Their music, which some critics have labeled as cloying and pretentious, comprises elements of traditional fado with touches of folk, tango, New Age, world-beat, Middle Eastern, flamenco, and other sources factored in. True to his family’s surname (which, in English, is rendered as Magellan, the Portuguese explorer who first circumnavigated the globe), guitarist, musician, and producer Pedro Ayres Magalhães, one of the group’s founding members, is the individual most responsible for its wide-ranging repertoire.
“Fado is sung in the first person…telling sentimental stories,” Magalhães explained in a 1995 interview with New York Times writer Alan Riding. “Our themes are as universal as possible, talking about feelings, life and death,” a statement that convincingly supports the conclusion Mariza eventually came to reach.
When you listen to one of Madredeus’ carefully-concocted creations – O Espírito da Paz (“The Spirit of Peace,” EMI, 1994), for example, or their 2000 compilation Antologia (Metro Blue) – you experience an atmosphere of calm resignation blanketed against a soundscape of six-string Spanish guitars (1); harmonically absorbing accordion flourishes firmly grounded by the cello’s deep-bass fullness; punctuated intermittently by synthesized keyboards, originally programmed by Rodrigo Leão, the other founding member, and later by Carlos Maria Trindade, the producer and piano player of Mariza’s Fado Curvo.
The real standout, however, is Teresa’s elegant soprano tone, the vocals of which well up from the center position. The name Salgueiro, in Portuguese, means “willow” (as in “weeping willow”). It’s a sound that, in reviewer Imre Szeman’s poetic construct, “combines earthly desire and cosmic awe, material longing and transcendental hope, and which settles over you like a state of grace.”
The urge to hold back one’s tears, then, is diminished amid the gentle sweep of her voice – delicate, supple, and ethereal – as it passes over you in soft, undulating currents. There are but a handful of performers that can do this to a person. Teresa Salgueiro happens to be one of them.

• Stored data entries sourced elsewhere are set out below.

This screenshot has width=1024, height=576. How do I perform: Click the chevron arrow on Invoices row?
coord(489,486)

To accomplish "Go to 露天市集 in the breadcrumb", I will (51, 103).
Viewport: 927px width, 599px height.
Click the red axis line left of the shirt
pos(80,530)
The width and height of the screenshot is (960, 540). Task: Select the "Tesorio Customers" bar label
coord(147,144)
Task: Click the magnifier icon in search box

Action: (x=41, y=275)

In the late 1980s, while still a teenager, Salgueiro was discovered working as a singer in a Lisbon bar by Magalhães and Leão, who asked her to join their newly formed band of five. Impressed by their sound, she agreed to increase the number to six by becoming the group’s only female member. “A gift of nature,” Magalhães conceded at the time. “It was strange to find someone who is 17 who sings with [such] joy and with the same timbre and vigor as the voices people remember hearing in Portugal.” Not for nothing was she billed as the number one “pretender” to the great Amália Rodrgues’ fado throne.
Resultantly, Madredeus was lifted to local prominence during an especially fertile period for world music, where the ethnic diversity of such artists as The Chieftains, Enya, The Gipsy Kings, Youssou N’Dour, and Yanni was much celebrated and highly in vogue. The presence of young Salgueiro only added to the formula. Even so, the group remained stubbornly peninsular-bound.

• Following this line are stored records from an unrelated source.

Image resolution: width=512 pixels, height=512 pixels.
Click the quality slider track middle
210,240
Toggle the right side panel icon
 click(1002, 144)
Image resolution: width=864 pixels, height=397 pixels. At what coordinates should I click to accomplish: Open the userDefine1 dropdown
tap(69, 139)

It was German filmmaker Wim Wenders who eventually rescued Teresa and her band-mates from anonymity. Wenders was so taken with their work that he used several of Madredeus’ songs to accompany Salgueiro’s soft-spoken screen persona in his 1994 movie Lisbon Story (Viagem a Lisboa). “I wanted to film them as they performed,” the director asserted to Riding. “They were playing with such pleasure, such intensity, and integrity; and Teresa’s voice filled the small space with so much emotion that I felt a shiver running down my spine.”
Their compelling soundtrack (entitled Ainda, or “Still”) was rushed into production in order to fill the skyrocketing demand for the group’s music. By then, Teresa’s disarming and totally un-self-conscious portrayal of herself, pitted against Wenders’ cinematic alter ego, actor Rudiger Vogler, had become a winning combination with viewers. The film went on to do for present-day Lisbon what Black Orpheus had done for Rio in its sixties heyday.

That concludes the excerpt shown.